Tuesday, May 19, 2009

La Chascona #8: Tony Hoagland

[La Chascona was the Santiago home of Chilean poet Pablo Neruda—a home in which portraits of Walt Whitman adorn the study]


Tony Hoagland is the author of three volumes of poetry: “Donkey Gospel” (1998), winner of the James Laughlin Award of the Academy of American Poets; “Sweet Ruin” (1992), winner of the Brittingham Prize in poetry; and “What Narcissism Means to Me” (2003). Additionally, he is the author of “Real Sofistakashun” (2006), a collection of essays about poetry. All are published by Graywolf Press. His poems and essays have also appeared in such venues as the Harvard Review, Gettysburg Review, Ploughshares, and the American Poetry Review. Currently Hoagland teaches at the University of Houston, though he has taught at several universities including the University of Pittsburgh and Warren Wilson College. He has also been the recipient of two grants from the National Endowment for the Arts, a fellowship to the Fine Arts Work Center (Provincetown), the O.B. Hardison Prize for poetry and teaching from the Folger Shakespeare Library, and the Poetry Foundation’s 2005 Mark Twain Award in recognition of his contribution to humor in American poetry.

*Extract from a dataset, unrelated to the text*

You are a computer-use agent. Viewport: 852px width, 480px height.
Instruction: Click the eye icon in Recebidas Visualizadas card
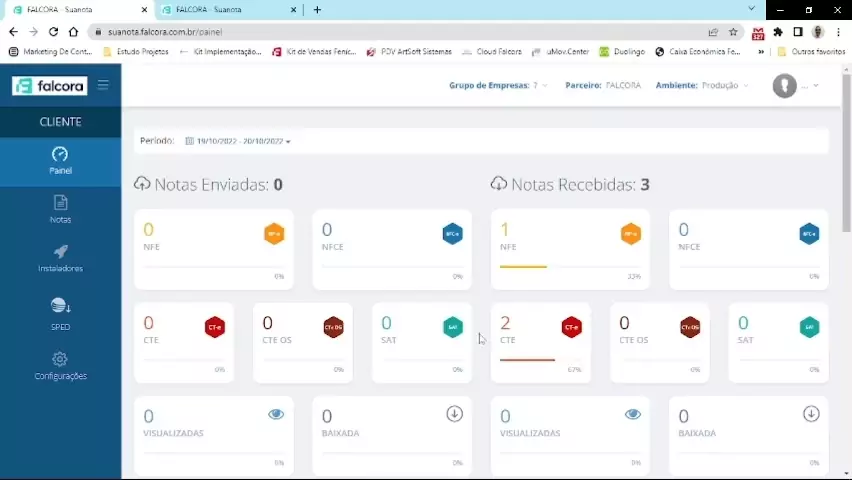pyautogui.click(x=633, y=414)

The son of an Army doctor, Hoagland was born in Ft. Bragg, North Carolina. He grew up on several military bases in the South and pursued his college education at Williams College, the University of Iowa, and the University of Arizona. Hoagland drifted about for a time: picking apples and cherries in the Northwest, living on communes, and following the Grateful Dead. Hoagland has said that if he had to place himself on an “aesthetic graph,” he would be equidistant between Sharon Olds and Frank O’Hara—between the confessional (where he started) and the social (for which he aims). In a 2002 citation, The American Academy of Arts and Letters stated that “Hoagland’s imagination ranges thrillingly across manners, morals, sexual doings, and kinds of speech lyrical and candid, intimate as well as wild.”


Hoagland’s poems exude wit, irony, and intelligence with a scathing eye cast toward the mysteries of national identity, America’s spiritual bankruptcy, and selfhood and manhood. In his work, the exploration is as exhilarating as a single moment’s magnification. While sensitive, Hoagland’s work is candid nonetheless. He touches on not-so-delicate hot-button issues such as misery, death, sexual behavior, and hypocrisy. Despite this, one finds an inherent healing humor.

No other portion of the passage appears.